# Work instruction
Beginning with the first line below, please restate each line exactly, down to and including the line containing "The width and height of the screenshot is (367, 206).".

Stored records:
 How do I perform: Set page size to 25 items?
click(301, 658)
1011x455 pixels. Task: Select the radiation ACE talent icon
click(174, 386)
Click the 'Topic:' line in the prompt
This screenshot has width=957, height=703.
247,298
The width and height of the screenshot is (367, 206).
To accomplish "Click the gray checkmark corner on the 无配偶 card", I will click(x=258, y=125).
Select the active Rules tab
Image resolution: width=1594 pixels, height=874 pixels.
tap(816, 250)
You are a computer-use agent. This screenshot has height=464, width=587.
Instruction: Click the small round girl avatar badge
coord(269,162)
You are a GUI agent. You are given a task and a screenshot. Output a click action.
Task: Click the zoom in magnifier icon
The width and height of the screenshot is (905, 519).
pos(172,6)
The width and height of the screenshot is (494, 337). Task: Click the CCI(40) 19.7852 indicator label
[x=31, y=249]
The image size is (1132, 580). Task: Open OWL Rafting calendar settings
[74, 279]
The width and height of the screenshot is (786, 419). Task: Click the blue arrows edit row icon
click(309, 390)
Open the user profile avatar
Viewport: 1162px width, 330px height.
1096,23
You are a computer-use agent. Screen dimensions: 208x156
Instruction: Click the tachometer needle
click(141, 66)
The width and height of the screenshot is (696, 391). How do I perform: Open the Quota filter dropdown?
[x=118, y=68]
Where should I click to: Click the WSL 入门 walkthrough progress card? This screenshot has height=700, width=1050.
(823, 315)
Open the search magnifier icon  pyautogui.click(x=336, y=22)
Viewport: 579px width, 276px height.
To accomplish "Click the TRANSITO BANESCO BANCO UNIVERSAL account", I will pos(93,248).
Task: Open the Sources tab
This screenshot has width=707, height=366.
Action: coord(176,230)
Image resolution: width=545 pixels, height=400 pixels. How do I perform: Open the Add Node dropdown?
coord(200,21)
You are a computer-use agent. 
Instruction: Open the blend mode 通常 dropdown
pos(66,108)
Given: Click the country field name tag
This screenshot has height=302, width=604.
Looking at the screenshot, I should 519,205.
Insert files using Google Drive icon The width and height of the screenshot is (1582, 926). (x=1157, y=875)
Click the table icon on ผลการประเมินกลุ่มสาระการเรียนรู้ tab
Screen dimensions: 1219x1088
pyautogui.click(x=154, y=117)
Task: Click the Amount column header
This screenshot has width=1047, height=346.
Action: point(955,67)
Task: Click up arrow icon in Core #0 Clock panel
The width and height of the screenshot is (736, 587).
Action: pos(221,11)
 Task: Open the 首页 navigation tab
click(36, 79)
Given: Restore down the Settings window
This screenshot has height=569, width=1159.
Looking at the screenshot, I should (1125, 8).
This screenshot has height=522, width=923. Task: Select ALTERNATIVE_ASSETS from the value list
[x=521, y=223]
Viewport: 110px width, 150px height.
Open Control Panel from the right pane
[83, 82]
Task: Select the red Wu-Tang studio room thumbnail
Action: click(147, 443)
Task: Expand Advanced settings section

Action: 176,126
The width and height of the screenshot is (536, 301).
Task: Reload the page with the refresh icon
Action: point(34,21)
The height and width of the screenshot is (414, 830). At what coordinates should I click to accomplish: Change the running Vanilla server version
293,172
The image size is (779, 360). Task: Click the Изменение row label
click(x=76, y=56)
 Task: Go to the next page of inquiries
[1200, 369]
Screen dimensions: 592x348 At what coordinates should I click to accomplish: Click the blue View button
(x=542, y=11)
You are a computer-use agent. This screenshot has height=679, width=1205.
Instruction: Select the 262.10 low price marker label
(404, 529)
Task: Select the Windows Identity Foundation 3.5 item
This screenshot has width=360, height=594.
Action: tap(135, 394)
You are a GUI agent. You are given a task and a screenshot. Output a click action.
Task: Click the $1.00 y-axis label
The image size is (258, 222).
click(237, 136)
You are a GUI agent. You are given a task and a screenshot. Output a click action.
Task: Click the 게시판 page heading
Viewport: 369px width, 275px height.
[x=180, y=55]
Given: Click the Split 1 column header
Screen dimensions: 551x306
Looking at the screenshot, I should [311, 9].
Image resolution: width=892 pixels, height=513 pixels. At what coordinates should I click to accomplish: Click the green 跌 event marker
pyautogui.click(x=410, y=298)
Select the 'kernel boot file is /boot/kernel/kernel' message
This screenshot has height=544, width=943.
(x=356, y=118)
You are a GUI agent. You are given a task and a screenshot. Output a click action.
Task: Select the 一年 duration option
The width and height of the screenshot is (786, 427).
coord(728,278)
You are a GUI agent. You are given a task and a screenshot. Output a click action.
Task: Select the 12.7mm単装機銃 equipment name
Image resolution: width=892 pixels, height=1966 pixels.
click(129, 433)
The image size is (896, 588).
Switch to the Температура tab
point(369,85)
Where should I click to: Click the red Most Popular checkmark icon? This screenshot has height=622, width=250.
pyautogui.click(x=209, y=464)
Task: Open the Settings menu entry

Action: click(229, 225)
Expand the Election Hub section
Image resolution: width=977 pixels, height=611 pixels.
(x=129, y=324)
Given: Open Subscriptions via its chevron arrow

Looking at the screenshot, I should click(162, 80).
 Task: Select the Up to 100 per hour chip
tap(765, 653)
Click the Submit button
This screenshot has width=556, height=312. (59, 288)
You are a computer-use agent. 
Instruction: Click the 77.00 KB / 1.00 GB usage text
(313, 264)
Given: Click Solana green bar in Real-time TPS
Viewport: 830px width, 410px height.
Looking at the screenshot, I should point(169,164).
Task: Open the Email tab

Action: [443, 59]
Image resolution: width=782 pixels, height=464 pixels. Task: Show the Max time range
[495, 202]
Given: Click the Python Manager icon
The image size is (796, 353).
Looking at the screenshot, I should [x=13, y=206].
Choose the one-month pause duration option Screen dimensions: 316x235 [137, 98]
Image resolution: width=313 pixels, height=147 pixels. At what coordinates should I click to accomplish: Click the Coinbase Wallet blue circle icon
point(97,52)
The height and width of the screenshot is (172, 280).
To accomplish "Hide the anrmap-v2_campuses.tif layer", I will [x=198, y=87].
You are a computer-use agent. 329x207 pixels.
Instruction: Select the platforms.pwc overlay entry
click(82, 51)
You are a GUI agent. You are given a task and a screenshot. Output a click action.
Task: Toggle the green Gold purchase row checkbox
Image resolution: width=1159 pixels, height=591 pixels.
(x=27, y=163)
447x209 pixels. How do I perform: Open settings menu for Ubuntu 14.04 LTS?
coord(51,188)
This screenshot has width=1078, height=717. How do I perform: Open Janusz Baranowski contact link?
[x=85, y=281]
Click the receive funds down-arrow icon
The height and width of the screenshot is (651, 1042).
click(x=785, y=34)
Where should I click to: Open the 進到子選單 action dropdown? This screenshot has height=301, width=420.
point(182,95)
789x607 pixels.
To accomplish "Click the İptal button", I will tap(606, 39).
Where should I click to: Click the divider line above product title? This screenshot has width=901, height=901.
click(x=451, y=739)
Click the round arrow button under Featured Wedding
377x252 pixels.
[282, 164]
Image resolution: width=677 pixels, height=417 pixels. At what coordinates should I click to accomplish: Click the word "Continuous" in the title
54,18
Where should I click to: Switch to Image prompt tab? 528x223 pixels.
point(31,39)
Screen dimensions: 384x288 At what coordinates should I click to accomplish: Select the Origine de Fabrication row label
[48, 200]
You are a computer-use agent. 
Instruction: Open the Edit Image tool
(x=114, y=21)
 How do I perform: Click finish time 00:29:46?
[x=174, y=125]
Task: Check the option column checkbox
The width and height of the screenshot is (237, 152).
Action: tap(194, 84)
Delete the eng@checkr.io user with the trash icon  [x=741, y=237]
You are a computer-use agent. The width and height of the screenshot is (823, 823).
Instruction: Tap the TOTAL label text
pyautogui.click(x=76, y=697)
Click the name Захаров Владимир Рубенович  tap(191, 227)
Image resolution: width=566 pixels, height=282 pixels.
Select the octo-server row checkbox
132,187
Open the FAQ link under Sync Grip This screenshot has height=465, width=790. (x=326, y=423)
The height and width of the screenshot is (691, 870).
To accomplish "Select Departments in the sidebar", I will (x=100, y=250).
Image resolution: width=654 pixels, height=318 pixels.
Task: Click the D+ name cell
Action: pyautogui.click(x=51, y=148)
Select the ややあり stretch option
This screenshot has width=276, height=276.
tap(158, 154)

# Answer space
 How do I perform: Set page size to 25 items?
click(301, 658)
1011x455 pixels. Task: Select the radiation ACE talent icon
click(174, 386)
Click the 'Topic:' line in the prompt
This screenshot has width=957, height=703.
247,298
The width and height of the screenshot is (367, 206).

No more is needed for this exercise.